__Data extract__.
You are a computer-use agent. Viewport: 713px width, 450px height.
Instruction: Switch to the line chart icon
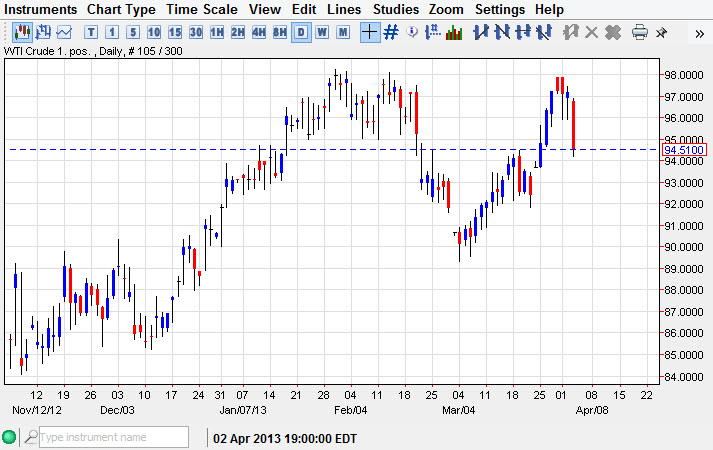click(x=64, y=32)
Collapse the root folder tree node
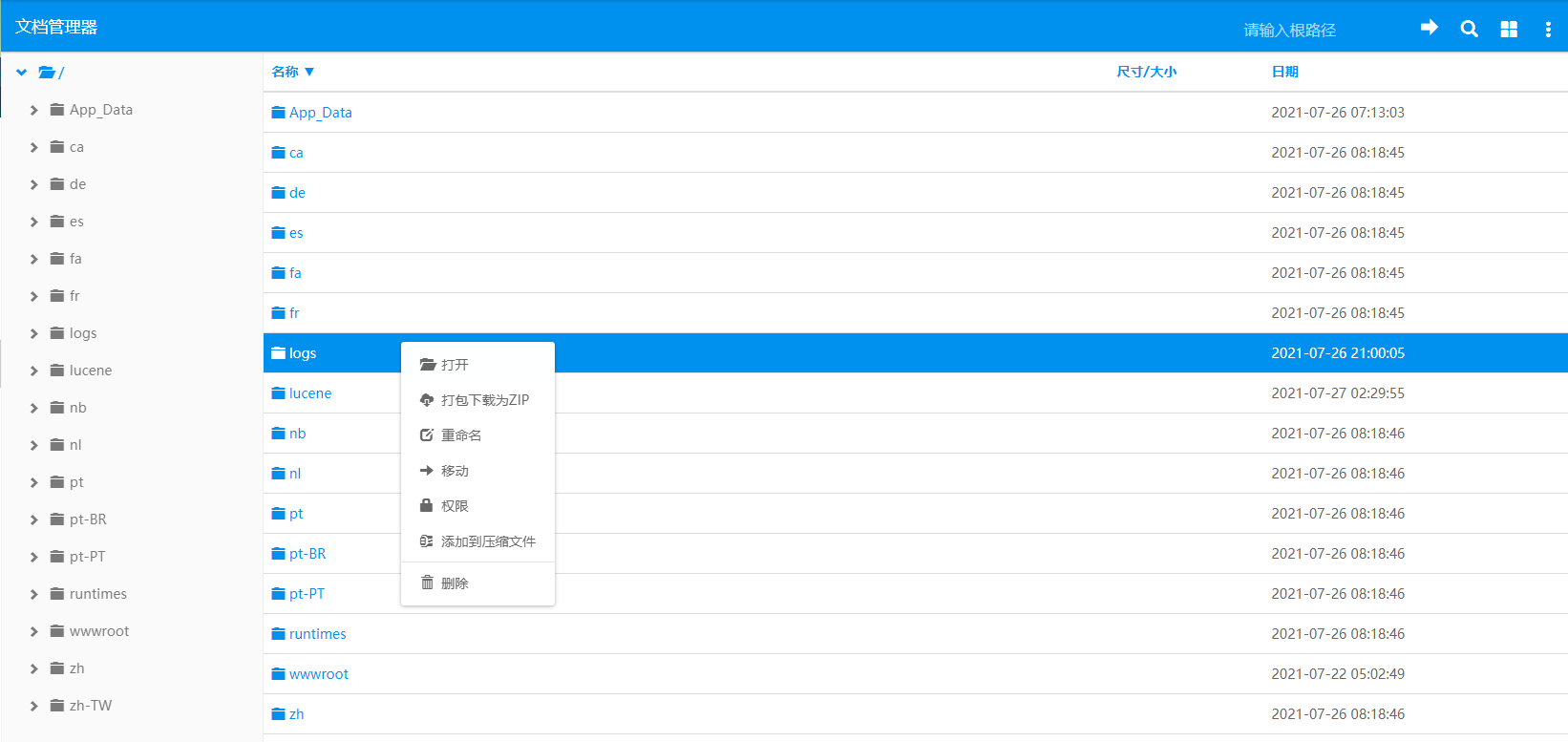The height and width of the screenshot is (742, 1568). [21, 73]
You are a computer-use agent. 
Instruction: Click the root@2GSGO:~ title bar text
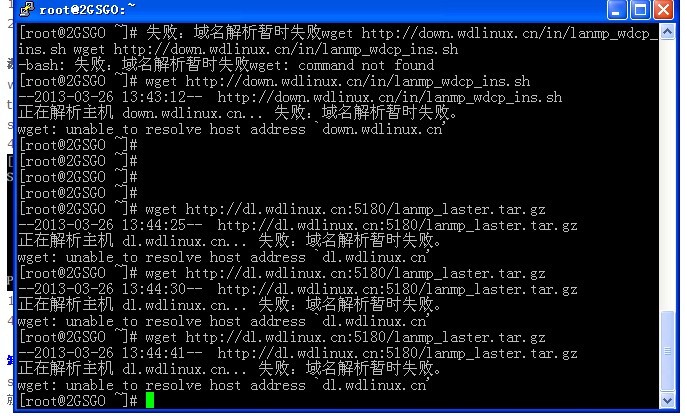[87, 9]
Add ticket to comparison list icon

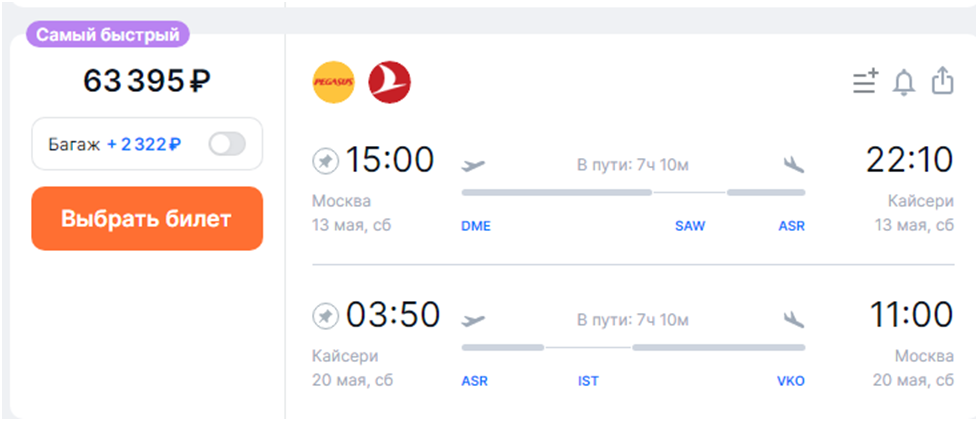[x=865, y=82]
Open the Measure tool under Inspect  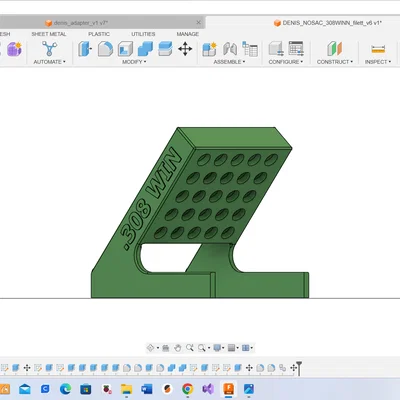click(x=378, y=49)
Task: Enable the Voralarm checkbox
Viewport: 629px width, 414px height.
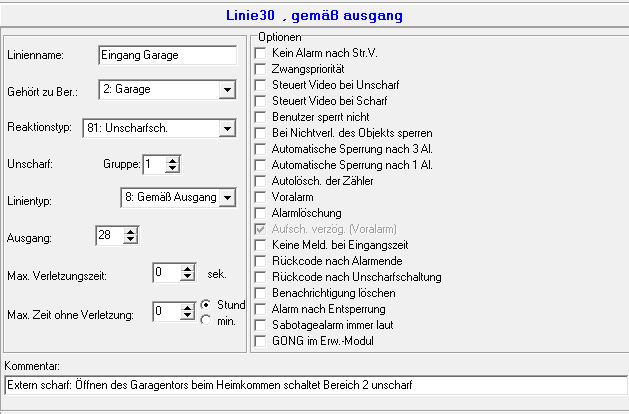Action: tap(261, 197)
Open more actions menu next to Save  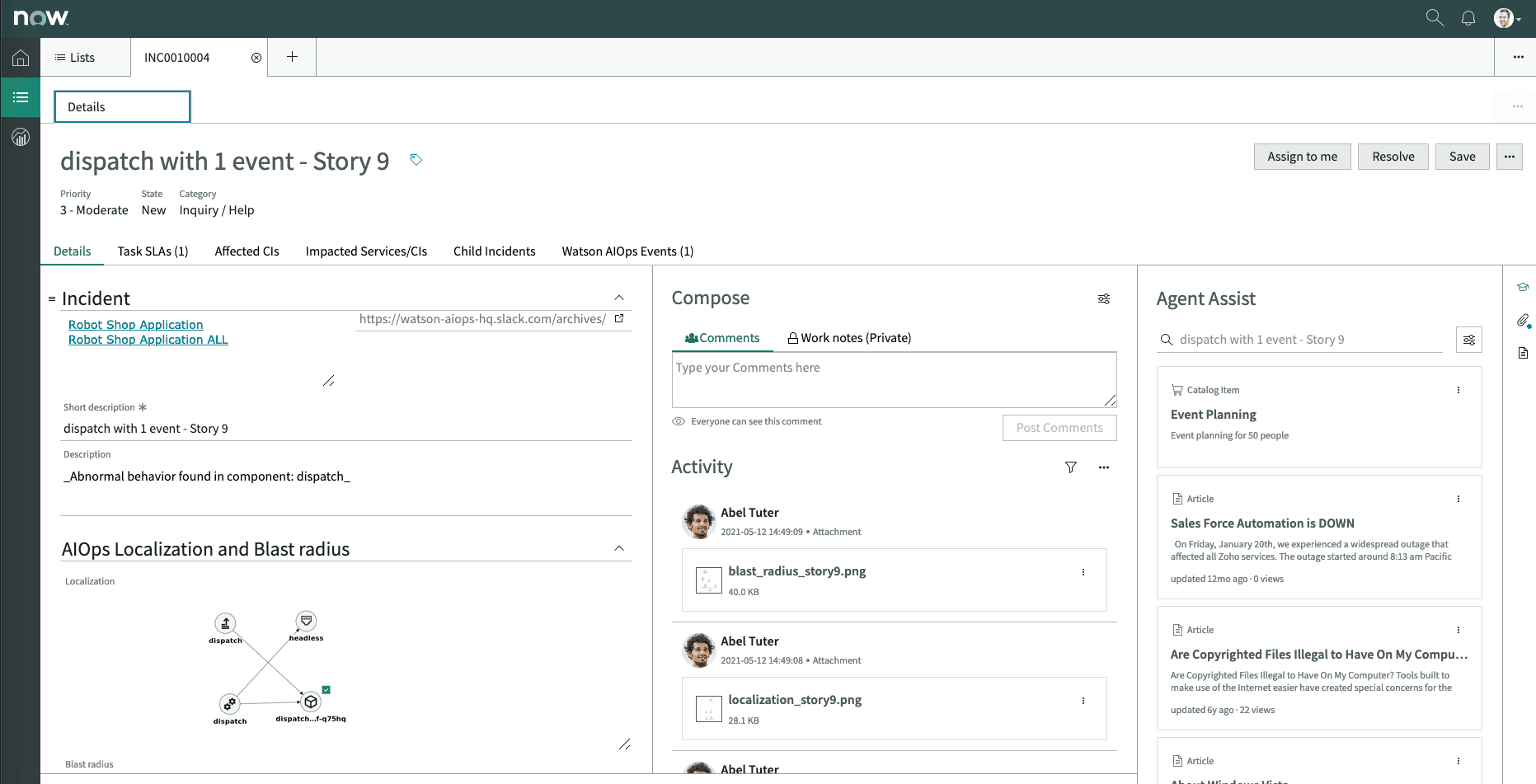coord(1510,157)

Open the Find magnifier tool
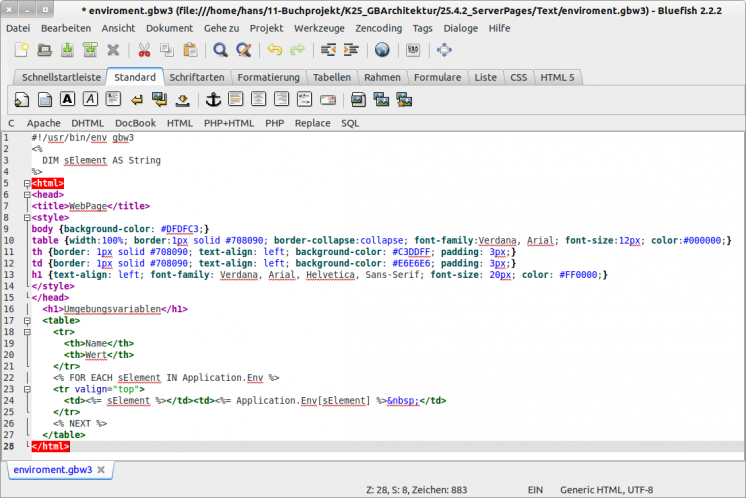click(220, 49)
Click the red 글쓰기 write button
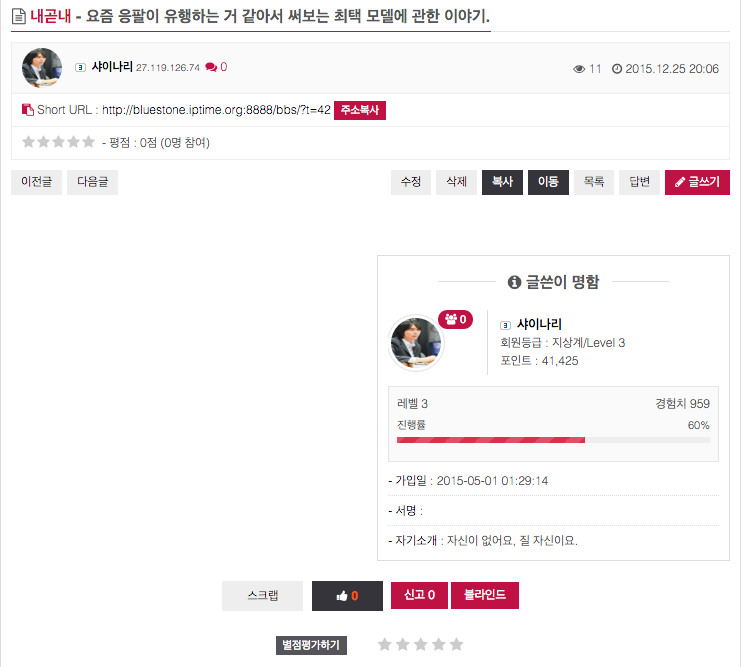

__Exercise description__.
Using the records above, select and copy every line that has the word "agent".

__Response to this task__.
You are a computer-use agent. Viewport: 713px width, 450px height.
You are a computer-use agent. 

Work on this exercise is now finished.